7.2.3.2 High-Intensity Voxels
A subset of cases exhibited poor alignment to the standard space, with the misalignment driven by high-intensity voxels from outside of the brain. The extreme intensity values may have been driven by relatively high proportions of fatty tissue. For cases where these failures were identified, a mask was generated from the top 1% of voxels, which was then visually inspected to confirm that it did not include any voxels in the brain. That mask was then provided to fsl_anat as a “lesion” mask (via a hidden option), resulting in those voxels being ignored during alignment. In instances where the mask included brain voxels, the fsl_anat results were not included. The list of participants this fix was applied to is here.
7.2.4 Citations
The fsl_anat pipeline relies on several tools that are the products of research by the FMRIB team. If you use these derivatives in your analyses, please follow the instructions for citations here: https://fsl.fmrib.ox.ac.uk/fsl/docs/index.html.
In publications or presentations including data from A2CPS, please include the following statement as attribution:
Data were provided [in part] by the A2CPS Consortium funded by the National Institutes of Health (NIH) Common Fund, which is managed by the Office of the Director (OD)/ Office of Strategic Coordination (OSC).

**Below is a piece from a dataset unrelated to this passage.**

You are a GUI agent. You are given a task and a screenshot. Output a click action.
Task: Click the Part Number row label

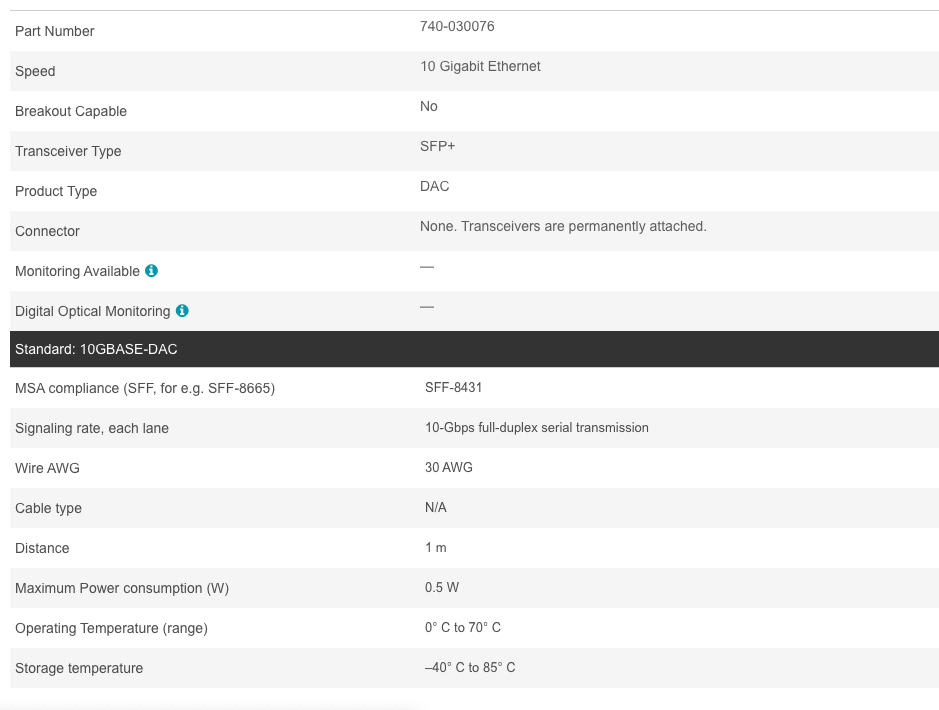point(54,31)
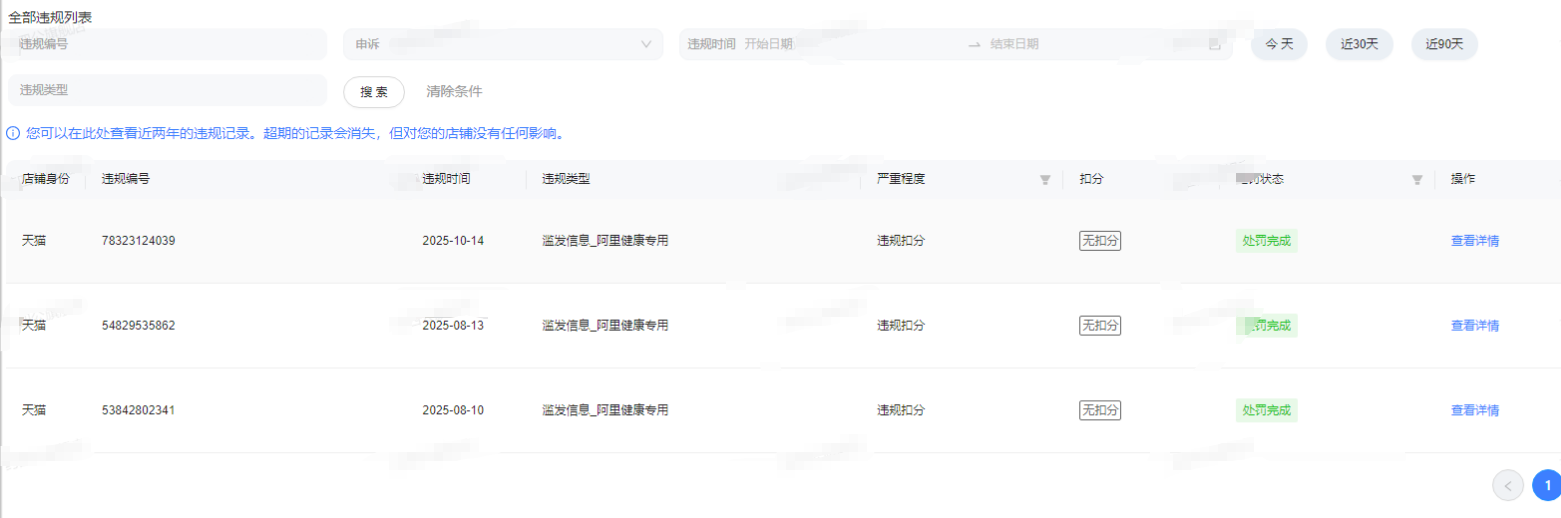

Consortium components and their associated funding sources include Clinical Coordinating Center (U24NS112873), Data Integration and Resource Center (U54DA049110), Omics Data Generation Centers (U54DA049116, U54DA049115, U54DA049113), Multi-site Clinical Center 1 (MCC1) (UM1NS112874), and Multi-site Clinical Center 2 (MCC2) (UM1NS118922).
Note
Berardi, G., Frey-Law, L., Sluka, K. A., Bayman, E. O., Coffey, C. S., Ecklund, D., Vance, C. G. T., Dailey, D. L., Burns, J., Buvanendran, A., McCarthy, R. J., Jacobs, J., Zhou, X. J., Wixson, R., Balach, T., Brummett, C. M., Clauw, D., Colquhoun, D., Harte, S. E., … Wandner, L. D. (2022). Multi-site observational study to assess biomarkers for susceptibility or resilience to chronic pain: The acute to chronic pain signatures (A2CPS) study protocol. Frontiers in Medicine, 9. https://doi.org/10.3389/fmed.2022.849214
Sluka, K. A., Wager, T. D., Sutherland, S. P., Labosky, P. A., Balach, T., Bayman, E. O., Berardi, G., Brummett, C. M., Burns, J., Buvanendran, A., et al. (2023). Predicting chronic postsurgical pain: Current evidence and a novel program to develop predictive biomarker signatures. Pain, 164(9), 1912–1926. https://doi.org/10.1097/j.pain.0000000000002938
Sadil, P., Arfanakis, K., Bhuiyan, E. H., Caffo, B., Calhoun, V. D., Clauw, D. J., DeLano, M. C., Ford, J. C., Gattu, R., Guo, X., Harris, R. E., Ichesco, E., Johnson, M. A., Jung, H., Kahn, A. B., Kaplan, C. M., Leloudas, N., Lindquist, M. A., Luo, Q., … Chronic Pain Signatures Consortium, T. A. to. (2024). Image processing in the acute to chronic pain signatures (A2CPS) project. bioRxiv. https://doi.org/10.1101/2024.12.19.627509
When using neuroimaging derivatives, please also cite Sadil et al. (2024).